* DATA EXTRACT
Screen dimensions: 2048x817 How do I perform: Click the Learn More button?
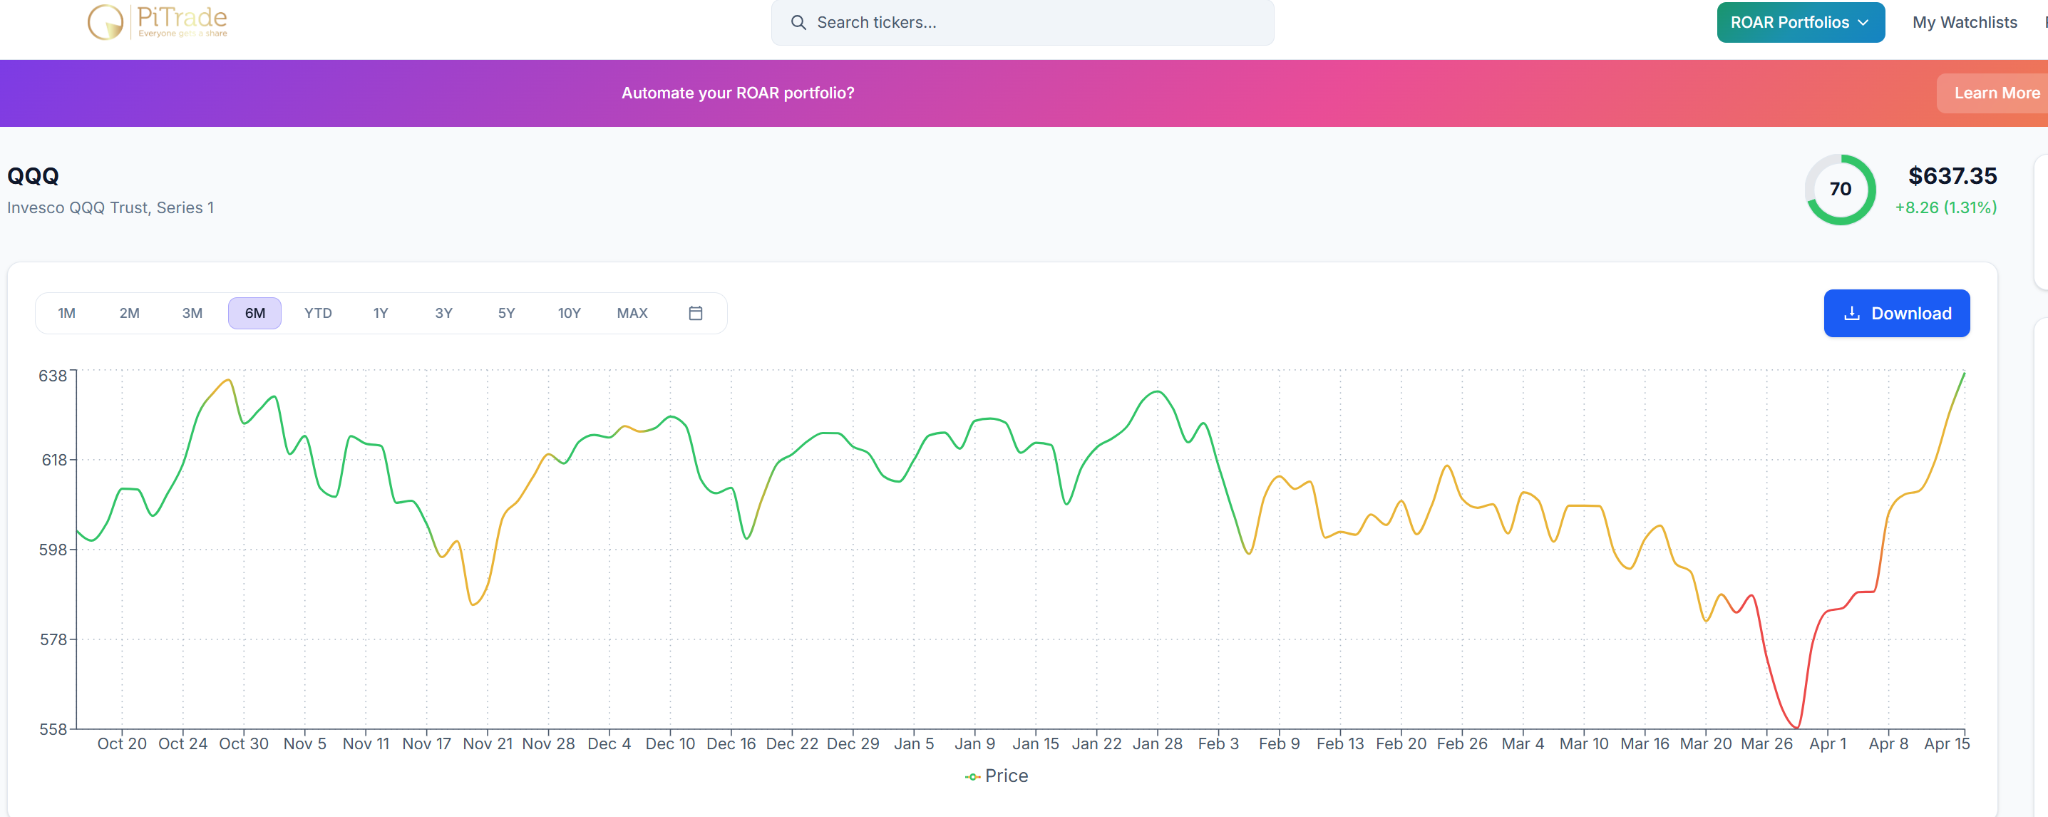(1996, 93)
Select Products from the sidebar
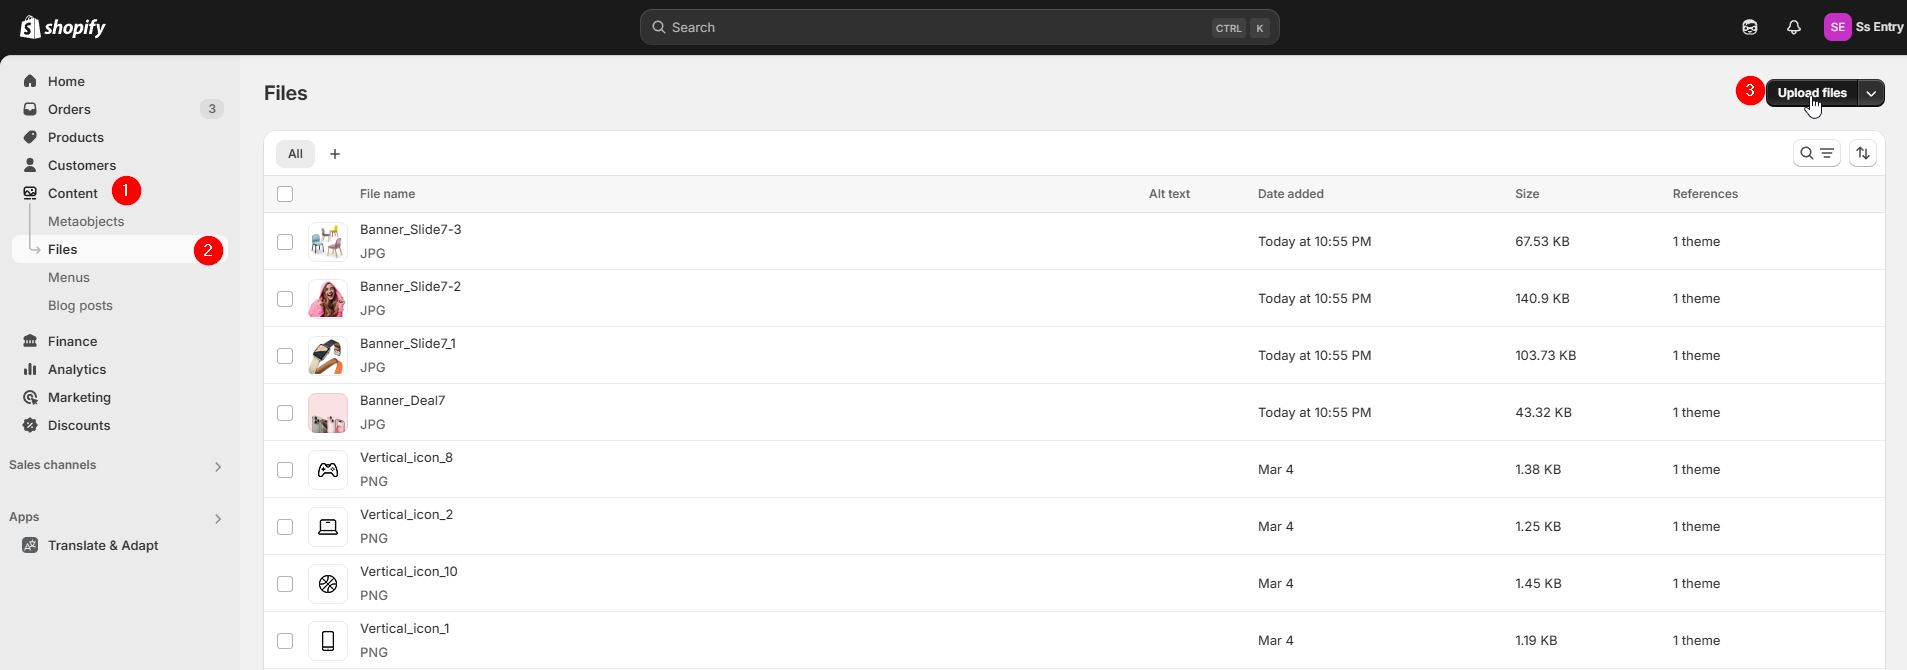 tap(77, 137)
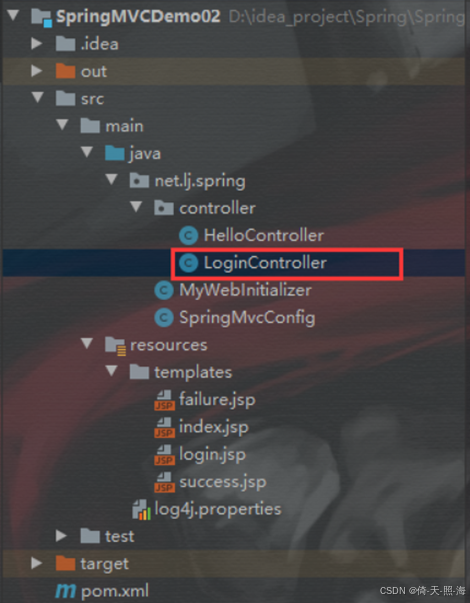Click the Maven pom.xml icon
The image size is (470, 603).
point(65,591)
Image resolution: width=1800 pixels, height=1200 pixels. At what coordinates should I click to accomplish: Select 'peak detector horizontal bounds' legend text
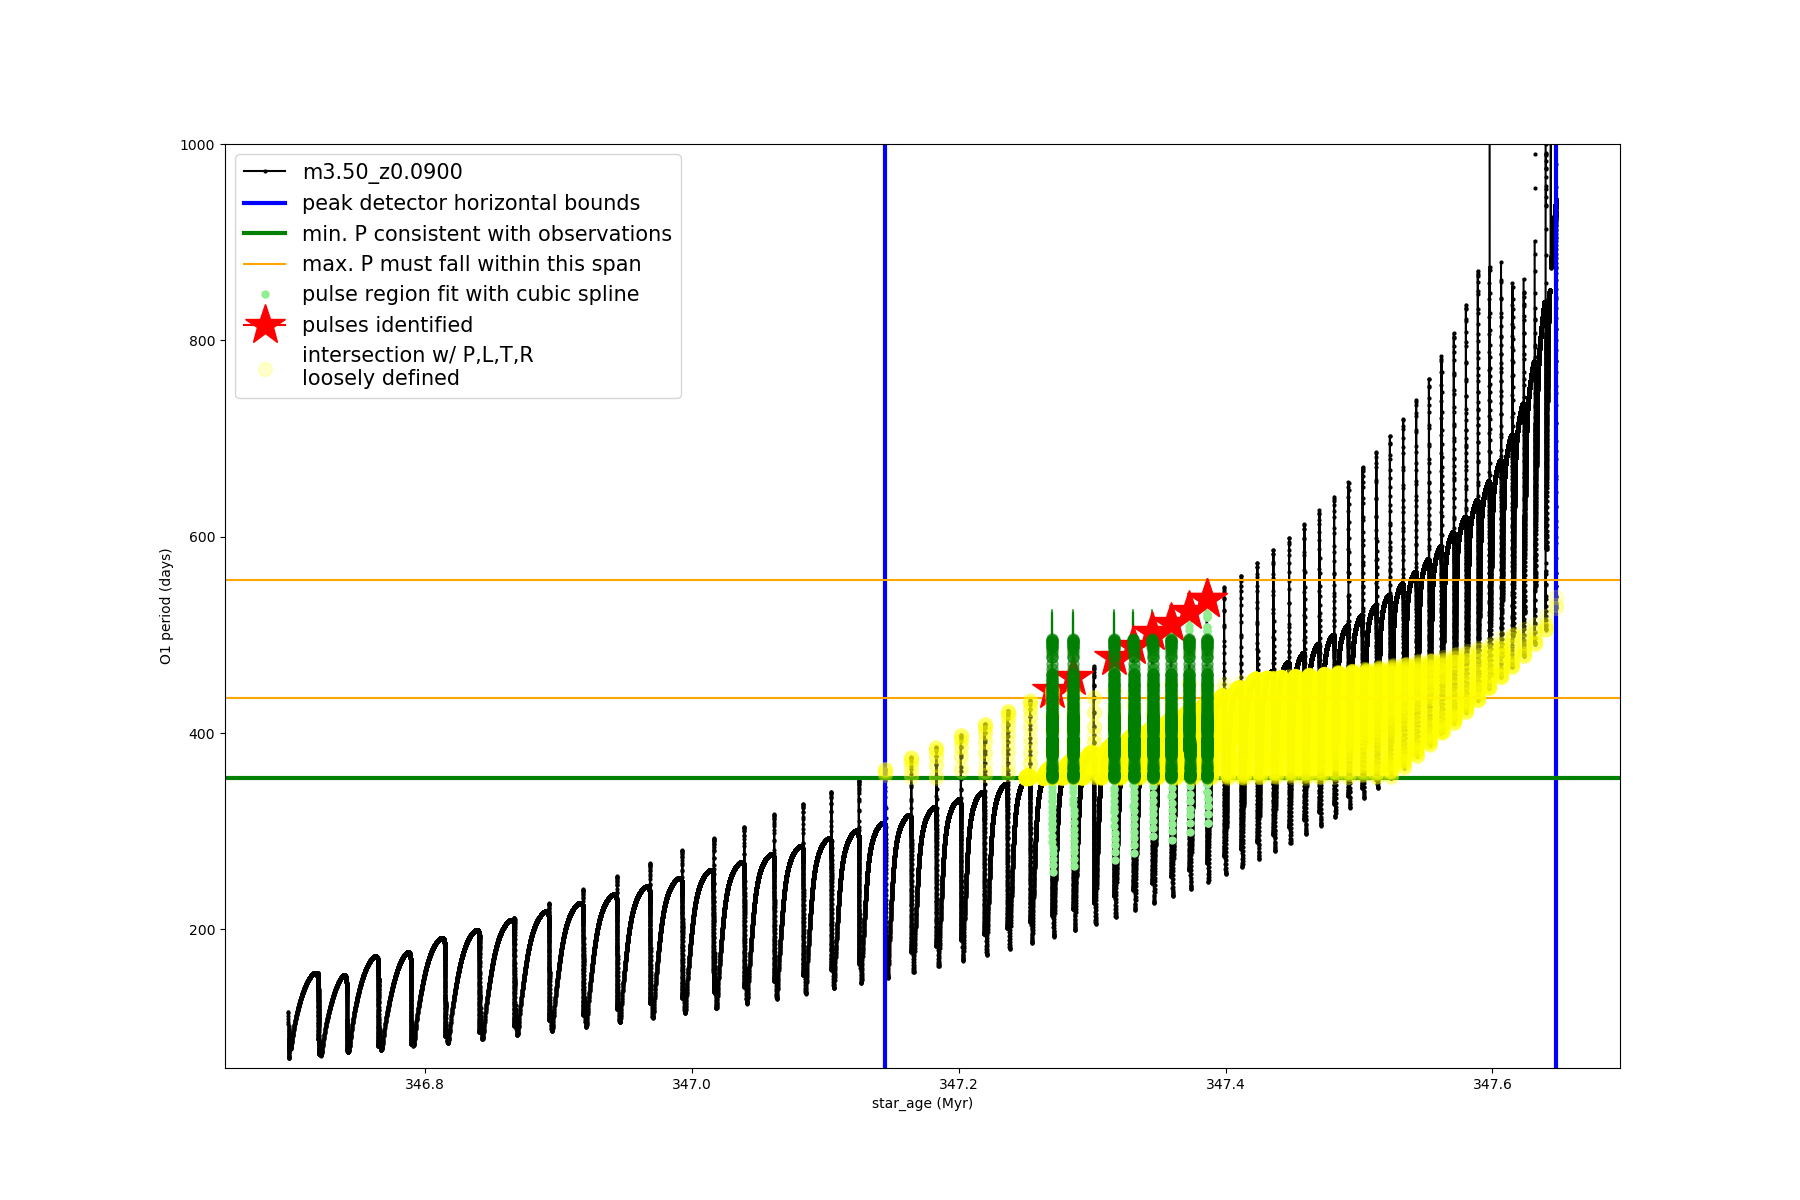(470, 203)
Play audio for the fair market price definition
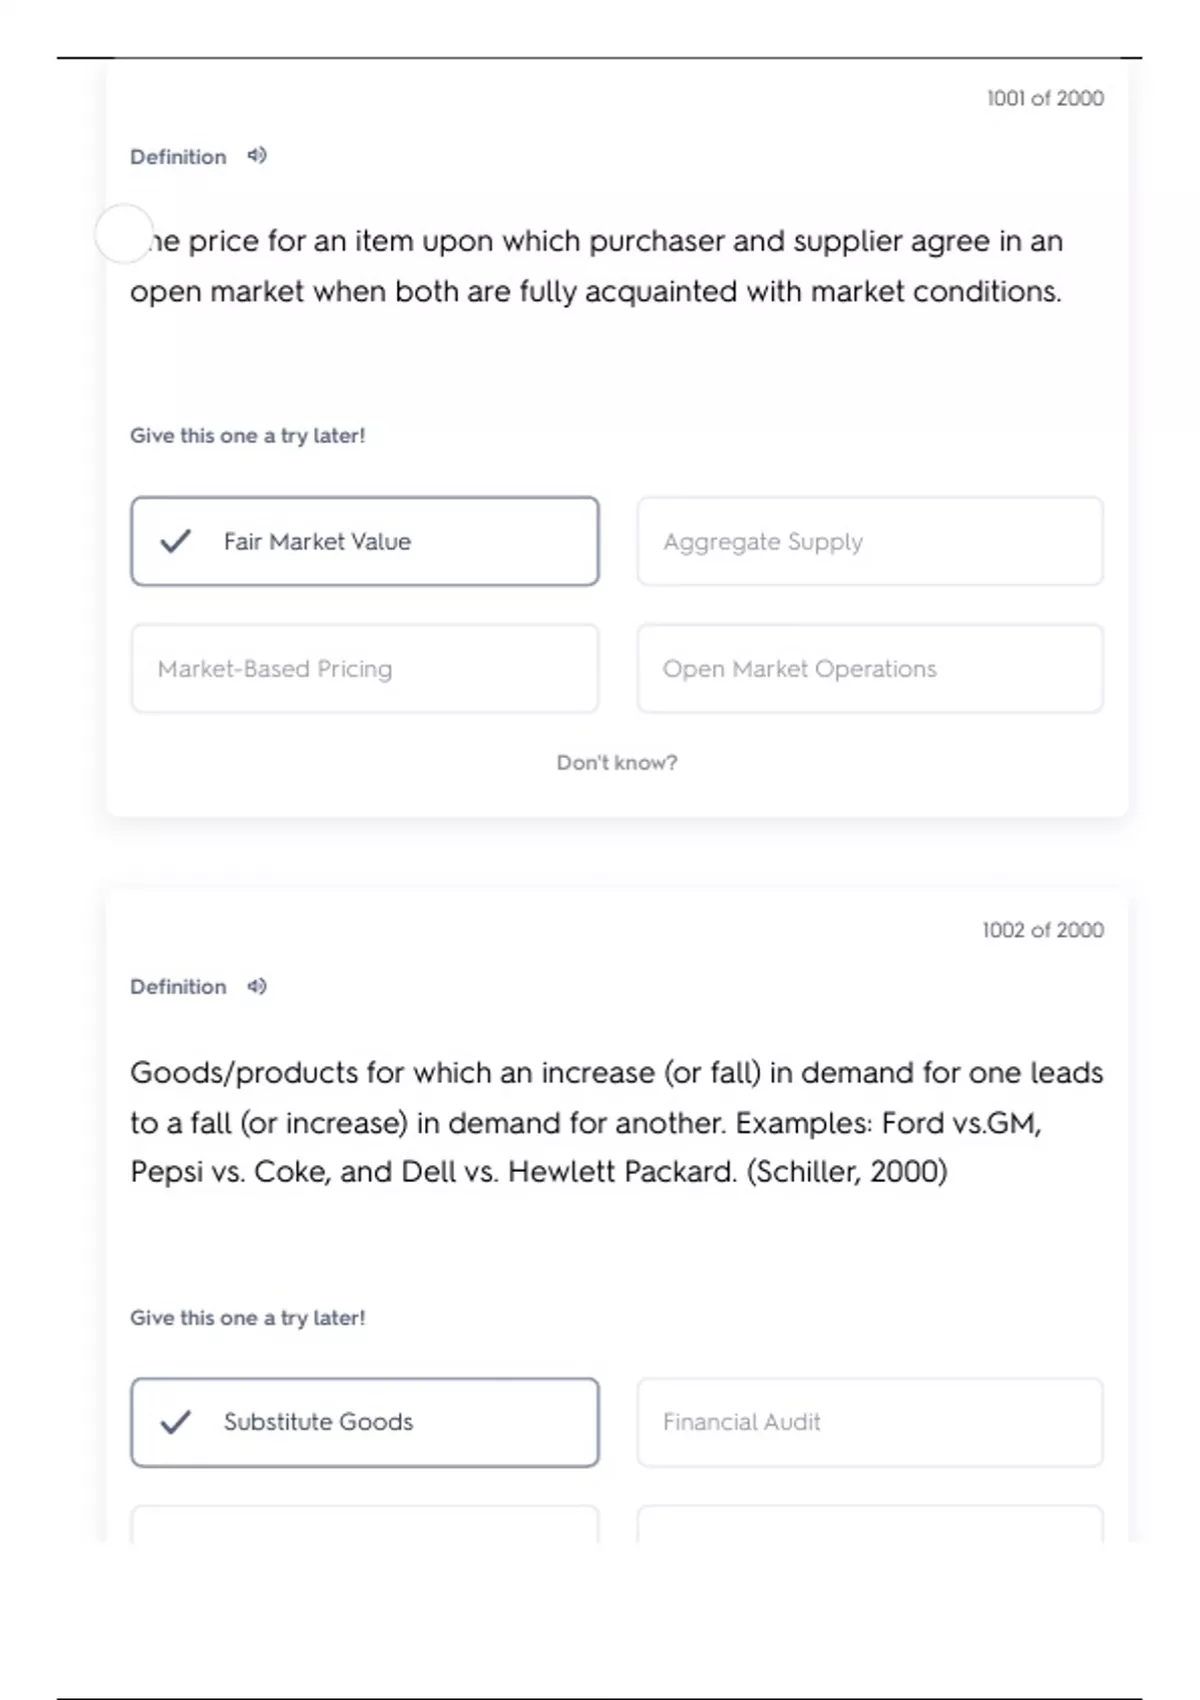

* WHAT YOU SHOULD DO
Without the pictures, repeat every line of the material above exactly.

* ANSWER FOR THE TASK
Screen dimensions: 2048x817 How do I perform: Click the Learn More button?
(1996, 93)
Select Products from the sidebar
 tap(77, 137)
Click the Maven pom.xml icon
The image size is (470, 603).
point(65,591)
Image resolution: width=1800 pixels, height=1200 pixels. At what coordinates should I click to accomplish: Select 'peak detector horizontal bounds' legend text
(470, 203)
Play audio for the fair market price definition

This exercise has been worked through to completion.